# Text shown:
>> start

I’m not so keen on fundamentally changing the organization of
Tika until 2.x. This seems like a major change to me in the
way people expect to consume Tika.

Can we:

1. Release a 1.11 that doesn’t include these types of changes
2. After 1.11, change trunk to be 2.0-SNAPSHOT and work those
types of issues there?

Cheers,
Chris

++++++++++++++++++++++++++++++++++++++++++++++++++++++++++++++++++
Chris Mattmann, Ph.D.
Chief Architect
Instrument Software and Science Data Systems Section (398)
NASA Jet Propulsion Laboratory Pasadena, CA 91109 USA
Office: 168-519, Mailstop: 168-527
Email: [email protected]
WWW:  http://sunset.usc.edu/~mattmann/
++++++++++++++++++++++++++++++++++++++++++++++++++++++++++++++++++
Adjunct Associate Professor, Computer Science Department
University of Southern California, Los Angeles, CA 90089 USA
++++++++++++++++++++++++++++++++++++++++++++++++++++++++++++++++++





-----Original Message-----
From: Yaniv Kunda <[email protected]>
Reply-To: "[email protected]" <[email protected]>
Date: Wednesday, September 23, 2015 at 9:30 AM
To: "[email protected]" <[email protected]>
Subject: Re: [DISCUSS] Release Tika 1.11?

>+1 for the uber jar!
>
>Regarding jdk7 issues, I have a few more I will create and patch later
>tonight - I'll post a list of issues as well.
>On Sep 23, 2015 5:26 PM, "Konstantin Gribov" <[email protected]> wrote:
>
>> Tim, was your check for File#getName done manually or it's present in
>>tests
>> somehow? If it's present in tests we can check it on major platforms (I
>>can
>> test on linux, win xp and maybe on macosx) with different jdks.

>> end

# What is needed:
Pick up the Tika release thread after its last line and keep writing it. The material that comes next has no connection to the Tika release thread.

# Stored data:
>> start

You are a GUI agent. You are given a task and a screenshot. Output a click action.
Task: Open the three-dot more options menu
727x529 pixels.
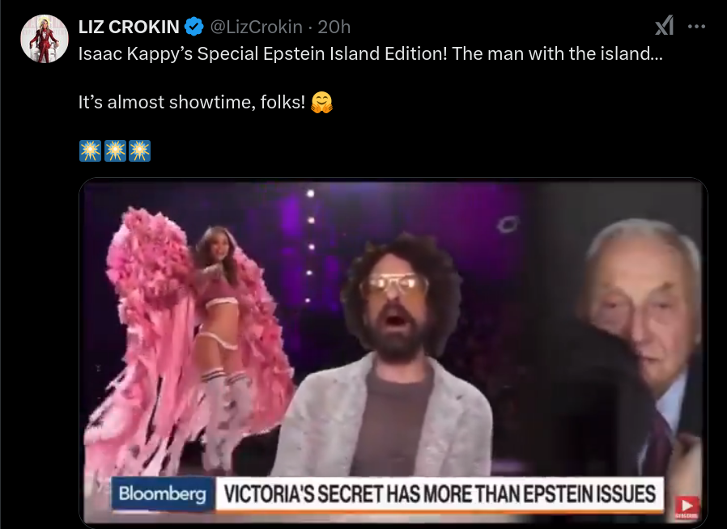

>> end

# In response:
>>
>> In case commons-io doesn't support ':' as file separator we can have
>>simple
>> utility class in Tika or send them a patch for it.
>>
>> I think, we can rethink Tika packaging in 1.11/1.12 and produce these
>> artifacts:
>> - tika-core w/ dependency on commons-io (and deprecate most of
>>o.a.tika.io
>> ,
>> forwarding calls to jdk or commons-io),
>> - tika-core-uber w/ shaded commons-io (rename and drop all things
>> unnecessary for o.a.tika.io),
>> - sliced tika-parsers-* as Bob suggested earlier,
>> - tika-parsers jar w/ all tika-parsers-* parts (for compatibility),
>> - other tika-* artifacts (like tika-server, tika-app etc).
>>
>> One who needs tika-core without dependencies would use tika-core-uber
>> instead of it, all others, who prefer using maven/ivy/gradle/sbt/lein
>>will
>> depend on tika-core.
>> And we can drop o.a.tika.io in 2.0.
>>
>> Also, I'll take a look at unresolved jdk7 issues/patches today.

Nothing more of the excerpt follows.